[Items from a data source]
---------------
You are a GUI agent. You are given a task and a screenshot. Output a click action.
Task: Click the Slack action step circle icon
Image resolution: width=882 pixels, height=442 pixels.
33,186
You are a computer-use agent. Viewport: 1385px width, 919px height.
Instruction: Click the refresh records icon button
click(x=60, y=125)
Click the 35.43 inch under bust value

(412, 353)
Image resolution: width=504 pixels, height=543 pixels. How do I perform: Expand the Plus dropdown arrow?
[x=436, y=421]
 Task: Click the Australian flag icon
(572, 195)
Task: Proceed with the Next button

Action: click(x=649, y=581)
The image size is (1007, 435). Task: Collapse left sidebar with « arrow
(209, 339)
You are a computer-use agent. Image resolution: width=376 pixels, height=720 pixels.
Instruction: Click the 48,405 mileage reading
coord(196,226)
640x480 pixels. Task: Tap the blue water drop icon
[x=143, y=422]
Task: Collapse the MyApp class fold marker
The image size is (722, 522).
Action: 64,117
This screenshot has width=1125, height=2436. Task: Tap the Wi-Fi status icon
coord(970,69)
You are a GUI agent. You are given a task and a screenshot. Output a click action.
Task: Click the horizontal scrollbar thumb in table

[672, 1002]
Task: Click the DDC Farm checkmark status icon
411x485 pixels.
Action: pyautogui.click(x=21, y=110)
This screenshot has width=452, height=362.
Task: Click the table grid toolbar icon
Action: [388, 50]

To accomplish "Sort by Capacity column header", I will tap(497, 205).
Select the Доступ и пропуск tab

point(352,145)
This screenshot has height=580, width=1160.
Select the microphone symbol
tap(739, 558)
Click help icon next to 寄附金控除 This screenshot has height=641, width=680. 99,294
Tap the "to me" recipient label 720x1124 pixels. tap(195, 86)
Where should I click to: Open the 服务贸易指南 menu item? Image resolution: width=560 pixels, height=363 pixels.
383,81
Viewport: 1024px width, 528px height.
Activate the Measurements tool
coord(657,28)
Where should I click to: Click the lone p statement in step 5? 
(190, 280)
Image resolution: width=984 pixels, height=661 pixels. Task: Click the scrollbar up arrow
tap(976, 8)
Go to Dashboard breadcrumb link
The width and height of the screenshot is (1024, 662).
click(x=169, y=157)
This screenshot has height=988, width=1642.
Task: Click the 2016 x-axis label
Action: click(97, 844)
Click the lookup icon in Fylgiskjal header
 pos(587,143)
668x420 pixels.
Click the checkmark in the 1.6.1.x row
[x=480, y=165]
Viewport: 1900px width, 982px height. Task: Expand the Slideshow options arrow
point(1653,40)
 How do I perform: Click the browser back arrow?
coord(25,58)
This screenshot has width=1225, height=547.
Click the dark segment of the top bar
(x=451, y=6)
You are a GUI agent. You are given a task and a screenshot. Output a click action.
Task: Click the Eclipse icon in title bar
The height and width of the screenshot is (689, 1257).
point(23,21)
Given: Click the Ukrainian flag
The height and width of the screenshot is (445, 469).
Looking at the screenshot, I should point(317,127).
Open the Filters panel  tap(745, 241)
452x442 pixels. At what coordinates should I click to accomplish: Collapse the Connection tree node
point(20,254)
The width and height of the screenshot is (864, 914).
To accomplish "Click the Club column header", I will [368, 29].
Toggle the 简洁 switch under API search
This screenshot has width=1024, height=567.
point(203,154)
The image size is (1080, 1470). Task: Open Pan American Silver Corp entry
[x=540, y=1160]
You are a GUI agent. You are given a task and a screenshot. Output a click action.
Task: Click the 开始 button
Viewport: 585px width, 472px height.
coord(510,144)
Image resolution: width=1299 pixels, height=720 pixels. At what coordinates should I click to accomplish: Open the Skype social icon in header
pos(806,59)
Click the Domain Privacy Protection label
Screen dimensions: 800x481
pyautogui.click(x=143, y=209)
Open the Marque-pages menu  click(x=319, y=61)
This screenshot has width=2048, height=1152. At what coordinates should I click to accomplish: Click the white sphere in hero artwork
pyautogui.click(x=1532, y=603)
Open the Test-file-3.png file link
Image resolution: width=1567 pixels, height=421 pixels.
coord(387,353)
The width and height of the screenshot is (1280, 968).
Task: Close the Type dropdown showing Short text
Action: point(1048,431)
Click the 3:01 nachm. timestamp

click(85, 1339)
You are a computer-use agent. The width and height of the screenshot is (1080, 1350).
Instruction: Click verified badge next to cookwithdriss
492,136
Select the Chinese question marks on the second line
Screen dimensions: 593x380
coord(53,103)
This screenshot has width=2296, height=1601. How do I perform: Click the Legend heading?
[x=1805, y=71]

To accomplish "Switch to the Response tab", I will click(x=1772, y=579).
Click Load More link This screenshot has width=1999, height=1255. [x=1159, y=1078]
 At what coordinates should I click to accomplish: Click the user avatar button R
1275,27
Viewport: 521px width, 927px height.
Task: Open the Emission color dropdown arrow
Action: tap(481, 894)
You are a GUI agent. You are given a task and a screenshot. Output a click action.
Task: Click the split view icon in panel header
---------------
**TASK PROMPT:** Please convert the rows above into a Markdown table with two columns, Row Number and Line, leaving out any blank lines.

**THE REPLY:**
| Row Number | Line |
|---|---|
| 1 | You are a GUI agent. You are given a task and a screenshot. Output a click action. |
| 2 | Task: Click the Slack action step circle icon |
| 3 | Image resolution: width=882 pixels, height=442 pixels. |
| 4 | 33,186 |
| 5 | You are a computer-use agent. Viewport: 1385px width, 919px height. |
| 6 | Instruction: Click the refresh records icon button |
| 7 | click(x=60, y=125) |
| 8 | Click the 35.43 inch under bust value |
| 9 | (412, 353) |
| 10 | Image resolution: width=504 pixels, height=543 pixels. How do I perform: Expand the Plus dropdown arrow? |
| 11 | [x=436, y=421] |
| 12 |  Task: Click the Australian flag icon |
| 13 | (572, 195) |
| 14 | Task: Proceed with the Next button |
| 15 | Action: click(x=649, y=581) |
| 16 | The image size is (1007, 435). Task: Collapse left sidebar with « arrow |
| 17 | (209, 339) |
| 18 | You are a computer-use agent. Image resolution: width=376 pixels, height=720 pixels. |
| 19 | Instruction: Click the 48,405 mileage reading |
| 20 | coord(196,226) |
| 21 | 640x480 pixels. Task: Tap the blue water drop icon |
| 22 | [x=143, y=422] |
| 23 | Task: Collapse the MyApp class fold marker |
| 24 | The image size is (722, 522). |
| 25 | Action: 64,117 |
| 26 | This screenshot has width=1125, height=2436. Task: Tap the Wi-Fi status icon |
| 27 | coord(970,69) |
| 28 | You are a GUI agent. You are given a task and a screenshot. Output a click action. |
| 29 | Task: Click the horizontal scrollbar thumb in table |
| 30 | [672, 1002] |
| 31 | Task: Click the DDC Farm checkmark status icon |
| 32 | 411x485 pixels. |
| 33 | Action: pyautogui.click(x=21, y=110) |
| 34 | This screenshot has width=452, height=362. |
| 35 | Task: Click the table grid toolbar icon |
| 36 | Action: [388, 50] |
| 37 | To accomplish "Sort by Capacity column header", I will tap(497, 205). |
| 38 | Select the Доступ и пропуск tab |
| 39 | point(352,145) |
| 40 | This screenshot has height=580, width=1160. |
| 41 | Select the microphone symbol |
| 42 | tap(739, 558) |
| 43 | Click help icon next to 寄附金控除 This screenshot has height=641, width=680. 99,294 |
| 44 | Tap the "to me" recipient label 720x1124 pixels. tap(195, 86) |
| 45 | Where should I click to: Open the 服务贸易指南 menu item? Image resolution: width=560 pixels, height=363 pixels. |
| 46 | 383,81 |
| 47 | Viewport: 1024px width, 528px height. |
| 48 | Activate the Measurements tool |
| 49 | coord(657,28) |
| 50 | Where should I click to: Click the lone p statement in step 5?  |
| 51 | (190, 280) |
| 52 | Image resolution: width=984 pixels, height=661 pixels. Task: Click the scrollbar up arrow |
| 53 | tap(976, 8) |
| 54 | Go to Dashboard breadcrumb link |
| 55 | The width and height of the screenshot is (1024, 662). |
| 56 | click(x=169, y=157) |
| 57 | This screenshot has height=988, width=1642. |
| 58 | Task: Click the 2016 x-axis label |
| 59 | Action: click(97, 844) |
| 60 | Click the lookup icon in Fylgiskjal header |
| 61 |  pos(587,143) |
| 62 | 668x420 pixels. |
| 63 | Click the checkmark in the 1.6.1.x row |
| 64 | [x=480, y=165] |
| 65 | Viewport: 1900px width, 982px height. Task: Expand the Slideshow options arrow |
| 66 | point(1653,40) |
| 67 |  How do I perform: Click the browser back arrow? |
| 68 | coord(25,58) |
| 69 | This screenshot has width=1225, height=547. |
| 70 | Click the dark segment of the top bar |
| 71 | (x=451, y=6) |
| 72 | You are a GUI agent. You are given a task and a screenshot. Output a click action. |
| 73 | Task: Click the Eclipse icon in title bar |
| 74 | The height and width of the screenshot is (689, 1257). |
| 75 | point(23,21) |
| 76 | Given: Click the Ukrainian flag |
| 77 | The height and width of the screenshot is (445, 469). |
| 78 | Looking at the screenshot, I should point(317,127). |
| 79 | Open the Filters panel  tap(745, 241) |
| 80 | 452x442 pixels. At what coordinates should I click to accomplish: Collapse the Connection tree node |
| 81 | point(20,254) |
| 82 | The width and height of the screenshot is (864, 914). |
| 83 | To accomplish "Click the Club column header", I will [368, 29]. |
| 84 | Toggle the 简洁 switch under API search |
| 85 | This screenshot has width=1024, height=567. |
| 86 | point(203,154) |
| 87 | The image size is (1080, 1470). Task: Open Pan American Silver Corp entry |
| 88 | [x=540, y=1160] |
| 89 | You are a GUI agent. You are given a task and a screenshot. Output a click action. |
| 90 | Task: Click the 开始 button |
| 91 | Viewport: 585px width, 472px height. |
| 92 | coord(510,144) |
| 93 | Image resolution: width=1299 pixels, height=720 pixels. At what coordinates should I click to accomplish: Open the Skype social icon in header |
| 94 | pos(806,59) |
| 95 | Click the Domain Privacy Protection label |
| 96 | Screen dimensions: 800x481 |
| 97 | pyautogui.click(x=143, y=209) |
| 98 | Open the Marque-pages menu  click(x=319, y=61) |
| 99 | This screenshot has width=2048, height=1152. At what coordinates should I click to accomplish: Click the white sphere in hero artwork |
| 100 | pyautogui.click(x=1532, y=603) |
| 101 | Open the Test-file-3.png file link |
| 102 | Image resolution: width=1567 pixels, height=421 pixels. |
| 103 | coord(387,353) |
| 104 | The width and height of the screenshot is (1280, 968). |
| 105 | Task: Close the Type dropdown showing Short text |
| 106 | Action: point(1048,431) |
| 107 | Click the 3:01 nachm. timestamp |
| 108 | click(85, 1339) |
| 109 | You are a computer-use agent. The width and height of the screenshot is (1080, 1350). |
| 110 | Instruction: Click verified badge next to cookwithdriss |
| 111 | 492,136 |
| 112 | Select the Chinese question marks on the second line |
| 113 | Screen dimensions: 593x380 |
| 114 | coord(53,103) |
| 115 | This screenshot has width=2296, height=1601. How do I perform: Click the Legend heading? |
| 116 | [x=1805, y=71] |
| 117 | To accomplish "Switch to the Response tab", I will click(x=1772, y=579). |
| 118 | Click Load More link This screenshot has width=1999, height=1255. [x=1159, y=1078] |
| 119 |  At what coordinates should I click to accomplish: Click the user avatar button R |
| 120 | 1275,27 |
| 121 | Viewport: 521px width, 927px height. |
| 122 | Task: Open the Emission color dropdown arrow |
| 123 | Action: tap(481, 894) |
| 124 | You are a GUI agent. You are given a task and a screenshot. Output a click action. |
| 125 | Task: Click the split view icon in panel header |